[Opening MATERIAL FOR THIS EXERCISE section]

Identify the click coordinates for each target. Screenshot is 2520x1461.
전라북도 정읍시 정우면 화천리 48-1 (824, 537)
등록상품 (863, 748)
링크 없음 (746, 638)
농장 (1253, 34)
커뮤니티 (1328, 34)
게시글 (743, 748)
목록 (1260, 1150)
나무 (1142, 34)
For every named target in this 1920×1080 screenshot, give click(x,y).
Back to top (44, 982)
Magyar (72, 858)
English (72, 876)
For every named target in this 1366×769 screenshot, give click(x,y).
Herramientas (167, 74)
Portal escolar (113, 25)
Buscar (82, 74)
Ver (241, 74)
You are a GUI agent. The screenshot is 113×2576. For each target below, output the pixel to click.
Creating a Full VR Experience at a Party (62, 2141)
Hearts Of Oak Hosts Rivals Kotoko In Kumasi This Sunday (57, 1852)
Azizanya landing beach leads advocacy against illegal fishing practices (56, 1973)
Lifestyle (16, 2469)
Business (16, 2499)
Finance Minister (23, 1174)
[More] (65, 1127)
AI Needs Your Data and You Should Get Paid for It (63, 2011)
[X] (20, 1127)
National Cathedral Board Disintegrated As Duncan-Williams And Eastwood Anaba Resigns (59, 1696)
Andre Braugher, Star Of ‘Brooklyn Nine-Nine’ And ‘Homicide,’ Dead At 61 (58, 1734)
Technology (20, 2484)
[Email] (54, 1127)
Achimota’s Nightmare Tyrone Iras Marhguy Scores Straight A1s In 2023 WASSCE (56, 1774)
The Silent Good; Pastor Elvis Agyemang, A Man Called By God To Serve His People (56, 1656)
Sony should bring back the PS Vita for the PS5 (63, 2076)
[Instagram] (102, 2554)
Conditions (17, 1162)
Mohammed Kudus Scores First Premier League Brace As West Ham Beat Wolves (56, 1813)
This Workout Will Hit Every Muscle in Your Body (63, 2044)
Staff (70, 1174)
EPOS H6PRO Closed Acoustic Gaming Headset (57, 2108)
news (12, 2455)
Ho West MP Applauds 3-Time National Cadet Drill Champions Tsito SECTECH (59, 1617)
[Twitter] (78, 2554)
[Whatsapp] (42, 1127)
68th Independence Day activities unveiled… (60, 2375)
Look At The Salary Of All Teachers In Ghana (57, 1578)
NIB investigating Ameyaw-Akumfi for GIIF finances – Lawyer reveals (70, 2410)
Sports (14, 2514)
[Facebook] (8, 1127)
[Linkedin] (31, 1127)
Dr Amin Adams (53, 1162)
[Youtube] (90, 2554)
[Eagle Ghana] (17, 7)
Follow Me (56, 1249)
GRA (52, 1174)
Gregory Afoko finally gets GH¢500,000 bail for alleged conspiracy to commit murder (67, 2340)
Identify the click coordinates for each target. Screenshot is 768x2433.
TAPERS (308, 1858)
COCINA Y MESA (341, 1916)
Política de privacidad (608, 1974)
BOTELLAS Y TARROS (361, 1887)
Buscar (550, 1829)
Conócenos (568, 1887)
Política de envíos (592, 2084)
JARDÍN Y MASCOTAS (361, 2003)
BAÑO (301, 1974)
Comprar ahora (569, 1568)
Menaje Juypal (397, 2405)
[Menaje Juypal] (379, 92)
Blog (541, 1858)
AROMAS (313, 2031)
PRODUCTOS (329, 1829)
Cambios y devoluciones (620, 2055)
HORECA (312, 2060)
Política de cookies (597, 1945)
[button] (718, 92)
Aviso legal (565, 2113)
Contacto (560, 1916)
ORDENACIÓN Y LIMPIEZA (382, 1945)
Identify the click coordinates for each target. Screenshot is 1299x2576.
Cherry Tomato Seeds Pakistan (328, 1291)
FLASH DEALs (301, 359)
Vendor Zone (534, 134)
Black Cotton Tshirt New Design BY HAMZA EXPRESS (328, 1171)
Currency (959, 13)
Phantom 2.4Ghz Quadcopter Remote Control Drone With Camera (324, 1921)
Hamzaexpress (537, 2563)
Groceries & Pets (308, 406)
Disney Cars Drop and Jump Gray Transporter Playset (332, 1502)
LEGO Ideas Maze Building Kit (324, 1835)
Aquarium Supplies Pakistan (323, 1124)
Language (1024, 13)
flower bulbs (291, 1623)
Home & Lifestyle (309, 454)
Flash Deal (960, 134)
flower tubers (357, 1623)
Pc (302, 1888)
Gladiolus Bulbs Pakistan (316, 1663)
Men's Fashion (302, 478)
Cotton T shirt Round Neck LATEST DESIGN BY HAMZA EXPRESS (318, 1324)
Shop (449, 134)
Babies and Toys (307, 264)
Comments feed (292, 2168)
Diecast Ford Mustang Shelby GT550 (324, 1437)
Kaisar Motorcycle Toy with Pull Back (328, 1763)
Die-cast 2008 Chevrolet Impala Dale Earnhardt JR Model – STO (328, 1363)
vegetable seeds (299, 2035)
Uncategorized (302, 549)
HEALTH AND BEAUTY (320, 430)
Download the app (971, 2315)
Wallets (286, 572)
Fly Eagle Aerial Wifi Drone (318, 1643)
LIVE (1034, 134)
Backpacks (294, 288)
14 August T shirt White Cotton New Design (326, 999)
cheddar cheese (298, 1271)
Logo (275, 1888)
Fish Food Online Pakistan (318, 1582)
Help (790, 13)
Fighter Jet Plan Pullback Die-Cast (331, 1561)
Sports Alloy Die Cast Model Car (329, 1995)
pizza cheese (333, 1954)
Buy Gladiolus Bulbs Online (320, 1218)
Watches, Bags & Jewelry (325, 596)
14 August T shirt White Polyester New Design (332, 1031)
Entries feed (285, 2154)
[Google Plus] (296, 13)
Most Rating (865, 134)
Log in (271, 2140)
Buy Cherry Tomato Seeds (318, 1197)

[Closing MATERIAL FOR THIS EXERCISE section]

■ **WORK INSTRUCTIONS**
Please repeat all the records above exactly as they appear.

■ **ANSWER BOX**
Identify the click coordinates for each target. Screenshot is 2520x1461.
전라북도 정읍시 정우면 화천리 48-1 (824, 537)
등록상품 (863, 748)
링크 없음 (746, 638)
농장 (1253, 34)
커뮤니티 (1328, 34)
게시글 (743, 748)
목록 (1260, 1150)
나무 (1142, 34)
For every named target in this 1920×1080 screenshot, give click(x,y).
Back to top (44, 982)
Magyar (72, 858)
English (72, 876)
For every named target in this 1366×769 screenshot, give click(x,y).
Herramientas (167, 74)
Portal escolar (113, 25)
Buscar (82, 74)
Ver (241, 74)
You are a GUI agent. The screenshot is 113×2576. For each target below, output the pixel to click.
Creating a Full VR Experience at a Party (62, 2141)
Hearts Of Oak Hosts Rivals Kotoko In Kumasi This Sunday (57, 1852)
Azizanya landing beach leads advocacy against illegal fishing practices (56, 1973)
Lifestyle (16, 2469)
Business (16, 2499)
Finance Minister (23, 1174)
[More] (65, 1127)
AI Needs Your Data and You Should Get Paid for It (63, 2011)
[X] (20, 1127)
National Cathedral Board Disintegrated As Duncan-Williams And Eastwood Anaba Resigns (59, 1696)
Andre Braugher, Star Of ‘Brooklyn Nine-Nine’ And ‘Homicide,’ Dead At 61 (58, 1734)
Technology (20, 2484)
[Email] (54, 1127)
Achimota’s Nightmare Tyrone Iras Marhguy Scores Straight A1s In 2023 WASSCE (56, 1774)
The Silent Good; Pastor Elvis Agyemang, A Man Called By God To Serve His People (56, 1656)
Sony should bring back the PS Vita for the PS5 (63, 2076)
[Instagram] (102, 2554)
Conditions (17, 1162)
Mohammed Kudus Scores First Premier League Brace As West Ham Beat Wolves (56, 1813)
This Workout Will Hit Every Muscle in Your Body (63, 2044)
Staff (70, 1174)
EPOS H6PRO Closed Acoustic Gaming Headset (57, 2108)
news (12, 2455)
Ho West MP Applauds 3-Time National Cadet Drill Champions Tsito SECTECH (59, 1617)
[Twitter] (78, 2554)
[Whatsapp] (42, 1127)
68th Independence Day activities unveiled… (60, 2375)
Look At The Salary Of All Teachers In Ghana (57, 1578)
NIB investigating Ameyaw-Akumfi for GIIF finances – Lawyer reveals (70, 2410)
Sports (14, 2514)
[Facebook] (8, 1127)
[Linkedin] (31, 1127)
Dr Amin Adams (53, 1162)
[Youtube] (90, 2554)
[Eagle Ghana] (17, 7)
Follow Me (56, 1249)
GRA (52, 1174)
Gregory Afoko finally gets GH¢500,000 bail for alleged conspiracy to commit murder (67, 2340)
Identify the click coordinates for each target. Screenshot is 768x2433.
TAPERS (308, 1858)
COCINA Y MESA (341, 1916)
Política de privacidad (608, 1974)
BOTELLAS Y TARROS (361, 1887)
Buscar (550, 1829)
Conócenos (568, 1887)
Política de envíos (592, 2084)
JARDÍN Y MASCOTAS (361, 2003)
BAÑO (301, 1974)
Comprar ahora (569, 1568)
Menaje Juypal (397, 2405)
[Menaje Juypal] (379, 92)
Blog (541, 1858)
AROMAS (313, 2031)
PRODUCTOS (329, 1829)
Cambios y devoluciones (620, 2055)
HORECA (312, 2060)
Política de cookies (597, 1945)
[button] (718, 92)
Aviso legal (565, 2113)
Contacto (560, 1916)
ORDENACIÓN Y LIMPIEZA (382, 1945)
Identify the click coordinates for each target. Screenshot is 1299x2576.
Cherry Tomato Seeds Pakistan (328, 1291)
FLASH DEALs (301, 359)
Vendor Zone (534, 134)
Black Cotton Tshirt New Design BY HAMZA EXPRESS (328, 1171)
Currency (959, 13)
Phantom 2.4Ghz Quadcopter Remote Control Drone With Camera (324, 1921)
Hamzaexpress (537, 2563)
Groceries & Pets (308, 406)
Disney Cars Drop and Jump Gray Transporter Playset (332, 1502)
LEGO Ideas Maze Building Kit (324, 1835)
Aquarium Supplies Pakistan (323, 1124)
Language (1024, 13)
flower bulbs (291, 1623)
Home & Lifestyle (309, 454)
Flash Deal (960, 134)
flower tubers (357, 1623)
Pc (302, 1888)
Gladiolus Bulbs Pakistan (316, 1663)
Men's Fashion (302, 478)
Cotton T shirt Round Neck LATEST DESIGN BY HAMZA EXPRESS (318, 1324)
Shop (449, 134)
Babies and Toys (307, 264)
Comments feed (292, 2168)
Diecast Ford Mustang Shelby GT550 (324, 1437)
Kaisar Motorcycle Toy with Pull Back (328, 1763)
Die-cast 2008 Chevrolet Impala Dale Earnhardt JR Model – STO (328, 1363)
vegetable seeds (299, 2035)
Uncategorized (302, 549)
HEALTH AND BEAUTY (320, 430)
Download the app (971, 2315)
Wallets (286, 572)
Fly Eagle Aerial Wifi Drone (318, 1643)
LIVE (1034, 134)
Backpacks (294, 288)
14 August T shirt White Cotton New Design (326, 999)
cheddar cheese (298, 1271)
Logo (275, 1888)
Fish Food Online Pakistan (318, 1582)
Help (790, 13)
Fighter Jet Plan Pullback Die-Cast (331, 1561)
Sports Alloy Die Cast Model Car (329, 1995)
pizza cheese (333, 1954)
Buy Gladiolus Bulbs Online (320, 1218)
Watches, Bags & Jewelry (325, 596)
14 August T shirt White Polyester New Design (332, 1031)
Entries feed (285, 2154)
[Google Plus] (296, 13)
Most Rating (865, 134)
Log in (271, 2140)
Buy Cherry Tomato Seeds (318, 1197)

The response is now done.